- **Data for this task**:
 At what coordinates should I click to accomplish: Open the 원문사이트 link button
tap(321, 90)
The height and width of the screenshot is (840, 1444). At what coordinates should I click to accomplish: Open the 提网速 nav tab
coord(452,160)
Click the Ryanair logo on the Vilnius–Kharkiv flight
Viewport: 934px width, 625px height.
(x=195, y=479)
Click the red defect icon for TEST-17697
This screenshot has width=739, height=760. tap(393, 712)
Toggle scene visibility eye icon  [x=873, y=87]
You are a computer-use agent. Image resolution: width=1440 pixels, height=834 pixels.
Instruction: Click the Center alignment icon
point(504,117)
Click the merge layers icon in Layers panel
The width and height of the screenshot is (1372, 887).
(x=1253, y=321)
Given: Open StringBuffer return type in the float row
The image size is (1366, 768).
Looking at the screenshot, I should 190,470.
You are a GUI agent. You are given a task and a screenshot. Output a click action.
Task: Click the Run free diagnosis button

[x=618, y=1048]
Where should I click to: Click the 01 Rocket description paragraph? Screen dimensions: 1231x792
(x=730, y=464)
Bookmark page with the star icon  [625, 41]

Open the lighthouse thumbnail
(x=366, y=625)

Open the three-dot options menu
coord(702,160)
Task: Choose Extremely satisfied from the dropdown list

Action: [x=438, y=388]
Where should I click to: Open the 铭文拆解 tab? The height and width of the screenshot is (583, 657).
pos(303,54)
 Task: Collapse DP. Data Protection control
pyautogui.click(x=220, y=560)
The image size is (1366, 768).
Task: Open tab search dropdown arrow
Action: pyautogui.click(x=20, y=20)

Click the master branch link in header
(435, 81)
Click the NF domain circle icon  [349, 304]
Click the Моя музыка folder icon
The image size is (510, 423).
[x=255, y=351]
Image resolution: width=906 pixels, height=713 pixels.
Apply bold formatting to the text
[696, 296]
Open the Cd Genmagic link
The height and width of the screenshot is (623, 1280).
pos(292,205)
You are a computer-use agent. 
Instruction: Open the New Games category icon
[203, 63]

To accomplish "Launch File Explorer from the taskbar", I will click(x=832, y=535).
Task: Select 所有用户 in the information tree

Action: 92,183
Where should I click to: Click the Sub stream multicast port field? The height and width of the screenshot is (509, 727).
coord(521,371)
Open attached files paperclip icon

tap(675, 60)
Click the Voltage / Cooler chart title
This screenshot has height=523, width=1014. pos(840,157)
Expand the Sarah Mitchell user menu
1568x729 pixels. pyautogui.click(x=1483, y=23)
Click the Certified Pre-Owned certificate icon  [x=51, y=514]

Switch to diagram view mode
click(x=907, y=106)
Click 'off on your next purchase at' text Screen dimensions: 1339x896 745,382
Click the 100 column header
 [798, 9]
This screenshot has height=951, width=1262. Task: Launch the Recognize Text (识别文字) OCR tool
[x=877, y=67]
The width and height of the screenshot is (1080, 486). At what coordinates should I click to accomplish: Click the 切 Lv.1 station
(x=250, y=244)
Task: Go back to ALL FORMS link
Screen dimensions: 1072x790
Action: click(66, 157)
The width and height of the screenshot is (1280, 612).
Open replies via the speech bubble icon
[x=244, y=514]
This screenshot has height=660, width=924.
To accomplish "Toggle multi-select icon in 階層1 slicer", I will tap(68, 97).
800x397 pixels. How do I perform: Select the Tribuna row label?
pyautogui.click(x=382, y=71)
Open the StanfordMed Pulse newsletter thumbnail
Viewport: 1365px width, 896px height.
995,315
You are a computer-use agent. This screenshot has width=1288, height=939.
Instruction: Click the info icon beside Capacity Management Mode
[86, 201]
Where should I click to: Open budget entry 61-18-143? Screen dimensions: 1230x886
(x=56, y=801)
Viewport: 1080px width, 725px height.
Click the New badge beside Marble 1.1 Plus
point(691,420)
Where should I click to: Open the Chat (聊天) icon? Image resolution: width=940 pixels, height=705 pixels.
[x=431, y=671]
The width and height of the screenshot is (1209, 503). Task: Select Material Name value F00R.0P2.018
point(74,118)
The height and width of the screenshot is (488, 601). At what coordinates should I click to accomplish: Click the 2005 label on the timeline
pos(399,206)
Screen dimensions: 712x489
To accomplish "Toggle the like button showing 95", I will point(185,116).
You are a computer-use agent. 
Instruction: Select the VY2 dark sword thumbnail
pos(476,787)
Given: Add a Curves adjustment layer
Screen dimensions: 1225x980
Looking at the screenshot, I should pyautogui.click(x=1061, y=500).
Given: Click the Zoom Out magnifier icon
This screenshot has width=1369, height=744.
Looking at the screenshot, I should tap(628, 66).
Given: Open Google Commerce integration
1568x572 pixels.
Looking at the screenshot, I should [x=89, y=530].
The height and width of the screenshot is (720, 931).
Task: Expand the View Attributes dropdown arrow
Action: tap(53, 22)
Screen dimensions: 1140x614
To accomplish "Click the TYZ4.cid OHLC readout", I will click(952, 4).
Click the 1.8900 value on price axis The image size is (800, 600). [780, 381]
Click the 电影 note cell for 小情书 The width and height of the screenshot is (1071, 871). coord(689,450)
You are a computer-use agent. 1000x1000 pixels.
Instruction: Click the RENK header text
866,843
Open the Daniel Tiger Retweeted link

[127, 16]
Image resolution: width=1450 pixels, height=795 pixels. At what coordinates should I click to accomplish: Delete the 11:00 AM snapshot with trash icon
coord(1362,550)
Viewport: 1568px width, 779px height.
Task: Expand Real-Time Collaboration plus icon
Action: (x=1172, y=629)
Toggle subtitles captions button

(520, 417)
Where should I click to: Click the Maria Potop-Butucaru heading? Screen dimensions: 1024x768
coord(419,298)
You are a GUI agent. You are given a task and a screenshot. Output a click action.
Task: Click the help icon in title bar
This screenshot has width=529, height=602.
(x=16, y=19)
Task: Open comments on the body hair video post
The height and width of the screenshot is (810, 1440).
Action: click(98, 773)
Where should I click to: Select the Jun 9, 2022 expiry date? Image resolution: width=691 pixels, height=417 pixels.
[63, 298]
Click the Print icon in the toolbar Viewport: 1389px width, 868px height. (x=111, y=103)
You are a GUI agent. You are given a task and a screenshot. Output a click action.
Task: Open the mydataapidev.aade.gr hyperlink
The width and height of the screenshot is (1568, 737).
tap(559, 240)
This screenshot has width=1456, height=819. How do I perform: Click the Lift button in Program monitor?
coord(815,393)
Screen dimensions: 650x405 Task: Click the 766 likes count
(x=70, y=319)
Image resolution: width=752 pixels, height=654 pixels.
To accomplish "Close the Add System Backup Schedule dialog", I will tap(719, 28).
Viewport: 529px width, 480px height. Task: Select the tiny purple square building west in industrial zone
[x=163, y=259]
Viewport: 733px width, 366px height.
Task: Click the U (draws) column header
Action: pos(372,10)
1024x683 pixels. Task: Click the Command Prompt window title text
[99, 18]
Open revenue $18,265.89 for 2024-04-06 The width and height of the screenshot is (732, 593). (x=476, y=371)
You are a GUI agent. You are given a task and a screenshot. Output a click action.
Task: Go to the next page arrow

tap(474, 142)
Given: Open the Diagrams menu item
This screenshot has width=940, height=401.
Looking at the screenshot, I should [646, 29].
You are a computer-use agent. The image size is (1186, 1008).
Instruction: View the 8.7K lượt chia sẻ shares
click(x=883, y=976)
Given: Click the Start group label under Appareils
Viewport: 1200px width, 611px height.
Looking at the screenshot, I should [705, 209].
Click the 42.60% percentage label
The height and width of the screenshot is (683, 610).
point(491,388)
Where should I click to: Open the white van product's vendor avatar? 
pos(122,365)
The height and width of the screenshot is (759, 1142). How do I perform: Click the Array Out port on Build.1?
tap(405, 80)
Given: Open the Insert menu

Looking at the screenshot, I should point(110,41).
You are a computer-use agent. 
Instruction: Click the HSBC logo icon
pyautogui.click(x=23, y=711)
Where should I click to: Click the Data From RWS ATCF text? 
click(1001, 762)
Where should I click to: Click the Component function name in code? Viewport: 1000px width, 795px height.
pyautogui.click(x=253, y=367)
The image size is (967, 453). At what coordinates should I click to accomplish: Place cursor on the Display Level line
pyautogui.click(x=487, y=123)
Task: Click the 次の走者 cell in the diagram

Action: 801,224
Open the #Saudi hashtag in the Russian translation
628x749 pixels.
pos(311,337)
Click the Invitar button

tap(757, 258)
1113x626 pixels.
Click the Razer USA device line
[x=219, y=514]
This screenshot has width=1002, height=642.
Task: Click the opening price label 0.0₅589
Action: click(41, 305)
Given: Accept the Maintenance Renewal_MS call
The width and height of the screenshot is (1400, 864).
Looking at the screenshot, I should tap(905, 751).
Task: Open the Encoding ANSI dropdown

- **What you should do**: Above this task is a listing. Restate, word for word and with nothing added, the lines from the one with "The width and height of the screenshot is (1568, 737)." through the one with "Image resolution: width=752".

- **Expected output**:
The width and height of the screenshot is (1568, 737).
tap(559, 240)
This screenshot has width=1456, height=819. How do I perform: Click the Lift button in Program monitor?
coord(815,393)
Screen dimensions: 650x405 Task: Click the 766 likes count
(x=70, y=319)
Image resolution: width=752 pixels, height=654 pixels.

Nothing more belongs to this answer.